The Somaiya campus in Vidyavihar is an instance of what our educational and professional organisations must do to get to Modi’s dream of Accessible India
If we are to make ‘inclusion’ and ‘disabled-friendly’ not fancy-shmancy terms spouted at cocktail dos between bites, it may be time to ape KJ Somaiya College of Engineering. The Somaiya campus at Vidyavihar is walking the talk with its ramps and teaching methods that are designed towards making education easier for the physically challenged.
First up, there is a ramp leading to Somaiya School, which means easy access for students on wheelchairs. The same goes for the Engineering college which is accessed through a different entrance on the same campus.
Niramay Khimasia, 12, from Chembur, is assisted by his father down the ramp. He has muscular dystrophy and is a Std VI student
Here are some ways in which the institution is assiting the disabled. Orals and vivas: Shubham Singh, who suffers from low vision (20 per cent eyesight) says, “I had ATKT (Allowed To Keep Terms) in six subjects in my first year of engineering because I was unable to cope with written papers. This year is better since I’m allowed to give orals and vivas. I want to become a software engineer.”
The school has its library fitted with a ramp to help PwDs access books easily. Pics/Swarali Purohit
Larger fonts: Multiple question options and larger fonts on question papers have helped Aditya Mankar, a first year engineering student. The Thane resident says, “I have 10 per cent vision. I dream of becoming a game developer and wish to design an adventure game. Outside college, I struggle to cross the road or take a train. In college though, it is a different world.”
Jobs: Though she has completed her engineering course, a KT in a final year subject proved a hurdle for Pallavi Bhoite to land a job abroad as software engineer. The Bhandup resident is an amputee and gets around using the Jaipur foot.
“I can’t climb more than one floor and have to use the lift. Because of the commute from my Bhandup home to the college in Vidyavihar, my family thought I’d never make it as engineer, but I cleared my exams. The college has given me a job as clerk on campus, till I clear my KT.”

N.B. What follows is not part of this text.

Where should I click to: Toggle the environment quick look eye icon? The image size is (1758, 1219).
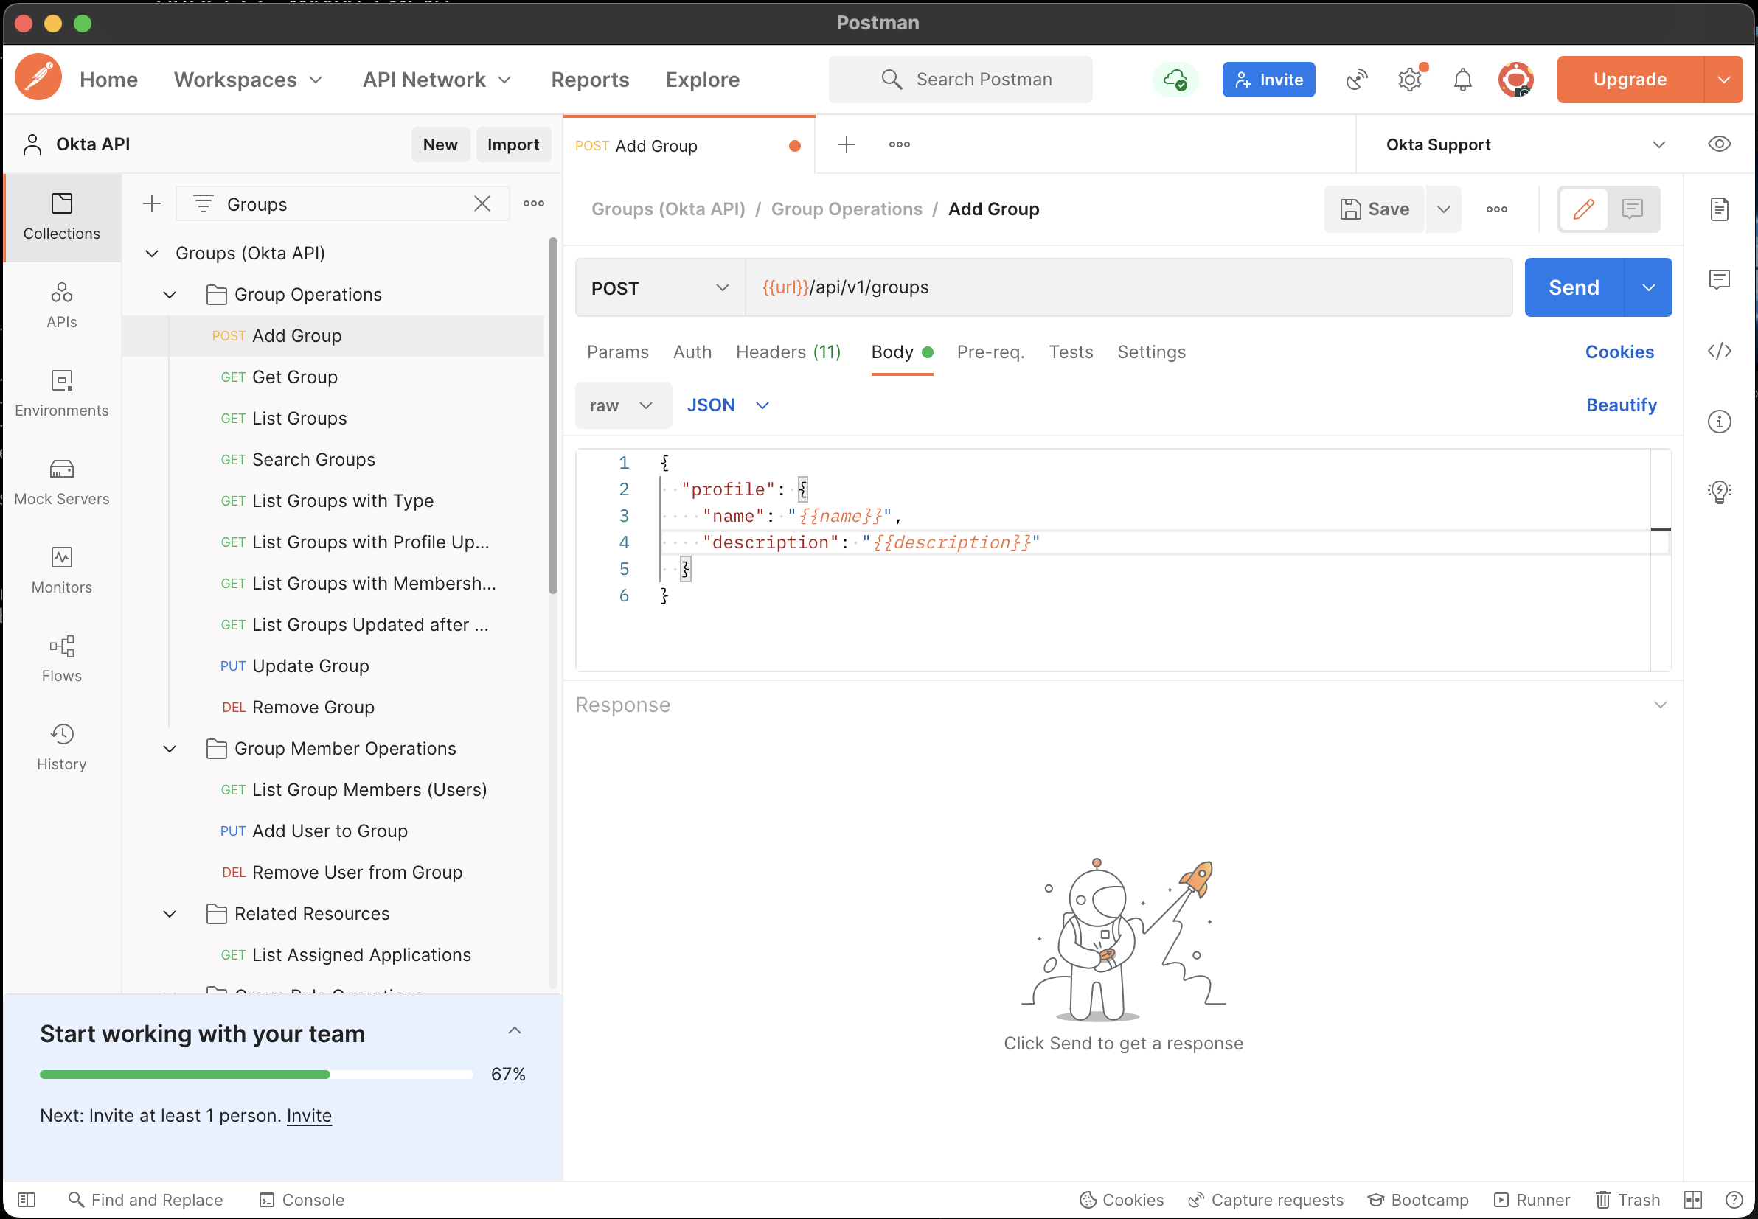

Facilities: Dr Shubha Pandit, principal of the engineering college, says, “We have made our college washrooms accessible to PwDs. The doors are wider to fit a wheelchair and there are handles to aid them in the toilets.”
>> It’s a campaign Prime Minister Narendra Modi launches today.
>> It aims to make transport, public and tourist places, airports, railway stations, information and communication technology in India friendly to Persons with Disabilities (PwDs)
>> The initiative involves retrofitting buildings, framing accessibility standards for new buildings and transport, auditing private companies on the ‘accessibility index’ (how PwD friendly buildings and HR policies are), making all government websites accessible to PwDs.
>> Workshop will sensitise people about accessibility.
>> India looks to join the rest of the world to become an inclusive society with universal accessibility, independent living and accessibility rights.